Thank you for the data. I can now repro the problem. It appears to be caused by check-in b8ba2f17f938c035 which, ironically, was intended to make things run faster, not slower. The change is "safe" in the sense that it still gets the correct answer. But it appears to have lost one optimization as it picked up another.

It will probably take a few hours (and some sleep and some strong tea and dark chocolate) to fix this. So it might be a day or two before a solution is on trunk.

(5) By Dave Brent (davebrent) on 2021-01-13 08:40:08 in reply to 4 [link] [source]

No worries, thank you for even looking into it!
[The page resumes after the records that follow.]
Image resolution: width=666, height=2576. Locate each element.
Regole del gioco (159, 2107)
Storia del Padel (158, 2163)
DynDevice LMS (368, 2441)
(6) By Richard Hipp (drh) on 2021-01-13 15:32:37 in reply to 1 [link] [source]

A possible fix to this problem can be seen in check-in 188772a1dbaf066f. Please try out the new code and report back whether or not it clears your problem.

The fix has not yet landed on trunk, because I want to spend more time testing and verifying it's correctness first.

(7) By Dave Brent (davebrent) on 2021-01-13 20:34:23 in reply to 6 [link] [source]

I can confirm it does indeed fix my problem, thats absolutely fair enough, thank you for such a quick patch!